## Task instructions
Convert the records below into a Markdown table with the columns "Row" and "Line": number each row in sequence and put one line of the records in each, leaving out blank lines.
>> Begin Information supplied
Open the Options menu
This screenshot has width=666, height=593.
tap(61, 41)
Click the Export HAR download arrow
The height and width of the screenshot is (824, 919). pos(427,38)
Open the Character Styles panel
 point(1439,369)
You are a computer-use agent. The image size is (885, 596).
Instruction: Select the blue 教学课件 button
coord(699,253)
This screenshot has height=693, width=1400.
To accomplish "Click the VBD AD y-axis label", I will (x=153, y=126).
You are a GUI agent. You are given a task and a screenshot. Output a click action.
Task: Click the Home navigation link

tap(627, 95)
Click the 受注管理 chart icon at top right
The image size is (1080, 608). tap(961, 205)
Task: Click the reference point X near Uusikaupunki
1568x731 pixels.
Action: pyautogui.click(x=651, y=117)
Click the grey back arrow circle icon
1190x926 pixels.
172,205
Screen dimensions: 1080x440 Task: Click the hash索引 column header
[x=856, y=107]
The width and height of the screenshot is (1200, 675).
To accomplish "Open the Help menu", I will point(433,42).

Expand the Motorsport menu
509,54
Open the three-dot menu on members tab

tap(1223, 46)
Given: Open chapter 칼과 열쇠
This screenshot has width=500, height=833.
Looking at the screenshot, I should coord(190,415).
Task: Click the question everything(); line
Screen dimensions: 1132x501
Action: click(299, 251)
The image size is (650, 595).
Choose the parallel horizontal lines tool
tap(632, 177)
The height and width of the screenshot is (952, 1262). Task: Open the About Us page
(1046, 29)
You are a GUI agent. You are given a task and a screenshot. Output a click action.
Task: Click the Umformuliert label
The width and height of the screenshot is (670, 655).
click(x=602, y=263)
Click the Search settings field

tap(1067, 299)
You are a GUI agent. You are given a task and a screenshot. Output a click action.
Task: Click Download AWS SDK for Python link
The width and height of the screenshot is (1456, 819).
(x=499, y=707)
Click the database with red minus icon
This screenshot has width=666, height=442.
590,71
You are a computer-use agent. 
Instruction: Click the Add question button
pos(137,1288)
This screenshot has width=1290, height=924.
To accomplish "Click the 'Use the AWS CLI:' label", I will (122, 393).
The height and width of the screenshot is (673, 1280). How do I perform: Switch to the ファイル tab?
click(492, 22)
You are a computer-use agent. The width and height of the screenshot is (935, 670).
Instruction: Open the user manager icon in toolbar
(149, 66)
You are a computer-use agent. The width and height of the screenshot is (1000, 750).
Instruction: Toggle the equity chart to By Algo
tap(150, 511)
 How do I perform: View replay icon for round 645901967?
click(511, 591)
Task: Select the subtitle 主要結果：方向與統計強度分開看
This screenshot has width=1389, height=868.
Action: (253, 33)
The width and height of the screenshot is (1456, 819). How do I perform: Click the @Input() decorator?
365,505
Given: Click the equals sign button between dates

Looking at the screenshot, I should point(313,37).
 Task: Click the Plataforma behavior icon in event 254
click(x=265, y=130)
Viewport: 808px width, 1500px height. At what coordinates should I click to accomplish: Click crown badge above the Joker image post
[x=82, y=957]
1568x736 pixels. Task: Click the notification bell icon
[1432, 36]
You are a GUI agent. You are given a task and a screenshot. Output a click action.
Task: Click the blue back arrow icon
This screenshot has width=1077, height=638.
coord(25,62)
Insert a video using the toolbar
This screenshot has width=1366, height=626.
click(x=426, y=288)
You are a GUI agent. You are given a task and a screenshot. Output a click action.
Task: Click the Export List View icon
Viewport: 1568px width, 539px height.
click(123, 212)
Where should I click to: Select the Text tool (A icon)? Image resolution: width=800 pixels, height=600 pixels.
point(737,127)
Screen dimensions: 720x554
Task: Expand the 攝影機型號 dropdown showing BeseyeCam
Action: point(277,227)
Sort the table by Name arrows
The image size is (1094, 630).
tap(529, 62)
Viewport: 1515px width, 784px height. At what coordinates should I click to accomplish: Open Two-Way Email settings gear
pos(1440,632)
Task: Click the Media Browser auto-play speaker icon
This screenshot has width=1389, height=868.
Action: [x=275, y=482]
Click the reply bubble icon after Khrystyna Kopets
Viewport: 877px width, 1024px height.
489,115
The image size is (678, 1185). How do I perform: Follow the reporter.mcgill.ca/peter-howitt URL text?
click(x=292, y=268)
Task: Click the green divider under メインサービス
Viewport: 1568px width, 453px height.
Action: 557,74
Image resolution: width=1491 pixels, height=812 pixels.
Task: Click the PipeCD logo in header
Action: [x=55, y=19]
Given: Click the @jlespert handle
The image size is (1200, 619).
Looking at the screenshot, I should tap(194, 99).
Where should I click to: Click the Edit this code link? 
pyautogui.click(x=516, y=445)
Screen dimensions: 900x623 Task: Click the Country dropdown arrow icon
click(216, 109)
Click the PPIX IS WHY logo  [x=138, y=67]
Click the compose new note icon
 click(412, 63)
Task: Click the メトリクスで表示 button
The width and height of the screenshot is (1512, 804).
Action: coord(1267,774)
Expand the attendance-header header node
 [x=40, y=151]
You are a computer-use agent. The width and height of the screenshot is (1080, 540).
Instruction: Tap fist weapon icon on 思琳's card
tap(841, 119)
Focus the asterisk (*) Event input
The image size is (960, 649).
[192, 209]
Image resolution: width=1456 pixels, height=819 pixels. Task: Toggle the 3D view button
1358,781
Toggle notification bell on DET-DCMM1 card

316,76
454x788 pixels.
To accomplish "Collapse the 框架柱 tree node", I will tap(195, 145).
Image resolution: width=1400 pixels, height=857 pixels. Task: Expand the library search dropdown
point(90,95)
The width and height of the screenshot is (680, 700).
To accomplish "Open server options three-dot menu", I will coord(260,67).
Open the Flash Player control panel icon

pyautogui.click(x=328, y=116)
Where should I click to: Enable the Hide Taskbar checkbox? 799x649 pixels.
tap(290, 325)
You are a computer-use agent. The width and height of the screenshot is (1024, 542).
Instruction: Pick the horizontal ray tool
>> End Information supplied
## Task output
| Row | Line |
|---|---|
| 1 | Open the Options menu |
| 2 | This screenshot has width=666, height=593. |
| 3 | tap(61, 41) |
| 4 | Click the Export HAR download arrow |
| 5 | The height and width of the screenshot is (824, 919). pos(427,38) |
| 6 | Open the Character Styles panel |
| 7 |  point(1439,369) |
| 8 | You are a computer-use agent. The image size is (885, 596). |
| 9 | Instruction: Select the blue 教学课件 button |
| 10 | coord(699,253) |
| 11 | This screenshot has height=693, width=1400. |
| 12 | To accomplish "Click the VBD AD y-axis label", I will (x=153, y=126). |
| 13 | You are a GUI agent. You are given a task and a screenshot. Output a click action. |
| 14 | Task: Click the Home navigation link |
| 15 | tap(627, 95) |
| 16 | Click the 受注管理 chart icon at top right |
| 17 | The image size is (1080, 608). tap(961, 205) |
| 18 | Task: Click the reference point X near Uusikaupunki |
| 19 | 1568x731 pixels. |
| 20 | Action: pyautogui.click(x=651, y=117) |
| 21 | Click the grey back arrow circle icon |
| 22 | 1190x926 pixels. |
| 23 | 172,205 |
| 24 | Screen dimensions: 1080x440 Task: Click the hash索引 column header |
| 25 | [x=856, y=107] |
| 26 | The width and height of the screenshot is (1200, 675). |
| 27 | To accomplish "Open the Help menu", I will point(433,42). |
| 28 | Expand the Motorsport menu |
| 29 | 509,54 |
| 30 | Open the three-dot menu on members tab |
| 31 | tap(1223, 46) |
| 32 | Given: Open chapter 칼과 열쇠 |
| 33 | This screenshot has width=500, height=833. |
| 34 | Looking at the screenshot, I should coord(190,415). |
| 35 | Task: Click the question everything(); line |
| 36 | Screen dimensions: 1132x501 |
| 37 | Action: click(299, 251) |
| 38 | The image size is (650, 595). |
| 39 | Choose the parallel horizontal lines tool |
| 40 | tap(632, 177) |
| 41 | The height and width of the screenshot is (952, 1262). Task: Open the About Us page |
| 42 | (1046, 29) |
| 43 | You are a GUI agent. You are given a task and a screenshot. Output a click action. |
| 44 | Task: Click the Umformuliert label |
| 45 | The width and height of the screenshot is (670, 655). |
| 46 | click(x=602, y=263) |
| 47 | Click the Search settings field |
| 48 | tap(1067, 299) |
| 49 | You are a GUI agent. You are given a task and a screenshot. Output a click action. |
| 50 | Task: Click Download AWS SDK for Python link |
| 51 | The width and height of the screenshot is (1456, 819). |
| 52 | (x=499, y=707) |
| 53 | Click the database with red minus icon |
| 54 | This screenshot has width=666, height=442. |
| 55 | 590,71 |
| 56 | You are a computer-use agent.  |
| 57 | Instruction: Click the Add question button |
| 58 | pos(137,1288) |
| 59 | This screenshot has width=1290, height=924. |
| 60 | To accomplish "Click the 'Use the AWS CLI:' label", I will (122, 393). |
| 61 | The height and width of the screenshot is (673, 1280). How do I perform: Switch to the ファイル tab? |
| 62 | click(492, 22) |
| 63 | You are a computer-use agent. The width and height of the screenshot is (935, 670). |
| 64 | Instruction: Open the user manager icon in toolbar |
| 65 | (149, 66) |
| 66 | You are a computer-use agent. The width and height of the screenshot is (1000, 750). |
| 67 | Instruction: Toggle the equity chart to By Algo |
| 68 | tap(150, 511) |
| 69 |  How do I perform: View replay icon for round 645901967? |
| 70 | click(511, 591) |
| 71 | Task: Select the subtitle 主要結果：方向與統計強度分開看 |
| 72 | This screenshot has width=1389, height=868. |
| 73 | Action: (253, 33) |
| 74 | The width and height of the screenshot is (1456, 819). How do I perform: Click the @Input() decorator? |
| 75 | 365,505 |
| 76 | Given: Click the equals sign button between dates |
| 77 | Looking at the screenshot, I should point(313,37). |
| 78 |  Task: Click the Plataforma behavior icon in event 254 |
| 79 | click(x=265, y=130) |
| 80 | Viewport: 808px width, 1500px height. At what coordinates should I click to accomplish: Click crown badge above the Joker image post |
| 81 | [x=82, y=957] |
| 82 | 1568x736 pixels. Task: Click the notification bell icon |
| 83 | [1432, 36] |
| 84 | You are a GUI agent. You are given a task and a screenshot. Output a click action. |
| 85 | Task: Click the blue back arrow icon |
| 86 | This screenshot has width=1077, height=638. |
| 87 | coord(25,62) |
| 88 | Insert a video using the toolbar |
| 89 | This screenshot has width=1366, height=626. |
| 90 | click(x=426, y=288) |
| 91 | You are a GUI agent. You are given a task and a screenshot. Output a click action. |
| 92 | Task: Click the Export List View icon |
| 93 | Viewport: 1568px width, 539px height. |
| 94 | click(123, 212) |
| 95 | Where should I click to: Select the Text tool (A icon)? Image resolution: width=800 pixels, height=600 pixels. |
| 96 | point(737,127) |
| 97 | Screen dimensions: 720x554 |
| 98 | Task: Expand the 攝影機型號 dropdown showing BeseyeCam |
| 99 | Action: point(277,227) |
| 100 | Sort the table by Name arrows |
| 101 | The image size is (1094, 630). |
| 102 | tap(529, 62) |
| 103 | Viewport: 1515px width, 784px height. At what coordinates should I click to accomplish: Open Two-Way Email settings gear |
| 104 | pos(1440,632) |
| 105 | Task: Click the Media Browser auto-play speaker icon |
| 106 | This screenshot has width=1389, height=868. |
| 107 | Action: [x=275, y=482] |
| 108 | Click the reply bubble icon after Khrystyna Kopets |
| 109 | Viewport: 877px width, 1024px height. |
| 110 | 489,115 |
| 111 | The image size is (678, 1185). How do I perform: Follow the reporter.mcgill.ca/peter-howitt URL text? |
| 112 | click(x=292, y=268) |
| 113 | Task: Click the green divider under メインサービス |
| 114 | Viewport: 1568px width, 453px height. |
| 115 | Action: 557,74 |
| 116 | Image resolution: width=1491 pixels, height=812 pixels. |
| 117 | Task: Click the PipeCD logo in header |
| 118 | Action: [x=55, y=19] |
| 119 | Given: Click the @jlespert handle |
| 120 | The image size is (1200, 619). |
| 121 | Looking at the screenshot, I should tap(194, 99). |
| 122 | Where should I click to: Click the Edit this code link?  |
| 123 | pyautogui.click(x=516, y=445) |
| 124 | Screen dimensions: 900x623 Task: Click the Country dropdown arrow icon |
| 125 | click(216, 109) |
| 126 | Click the PPIX IS WHY logo  [x=138, y=67] |
| 127 | Click the compose new note icon |
| 128 |  click(412, 63) |
| 129 | Task: Click the メトリクスで表示 button |
| 130 | The width and height of the screenshot is (1512, 804). |
| 131 | Action: coord(1267,774) |
| 132 | Expand the attendance-header header node |
| 133 |  [x=40, y=151] |
| 134 | You are a computer-use agent. The width and height of the screenshot is (1080, 540). |
| 135 | Instruction: Tap fist weapon icon on 思琳's card |
| 136 | tap(841, 119) |
| 137 | Focus the asterisk (*) Event input |
| 138 | The image size is (960, 649). |
| 139 | [192, 209] |
| 140 | Image resolution: width=1456 pixels, height=819 pixels. Task: Toggle the 3D view button |
| 141 | 1358,781 |
| 142 | Toggle notification bell on DET-DCMM1 card |
| 143 | 316,76 |
| 144 | 454x788 pixels. |
| 145 | To accomplish "Collapse the 框架柱 tree node", I will tap(195, 145). |
| 146 | Image resolution: width=1400 pixels, height=857 pixels. Task: Expand the library search dropdown |
| 147 | point(90,95) |
| 148 | The width and height of the screenshot is (680, 700). |
| 149 | To accomplish "Open server options three-dot menu", I will coord(260,67). |
| 150 | Open the Flash Player control panel icon |
| 151 | pyautogui.click(x=328, y=116) |
| 152 | Where should I click to: Enable the Hide Taskbar checkbox? 799x649 pixels. |
| 153 | tap(290, 325) |
| 154 | You are a computer-use agent. The width and height of the screenshot is (1024, 542). |
| 155 | Instruction: Pick the horizontal ray tool |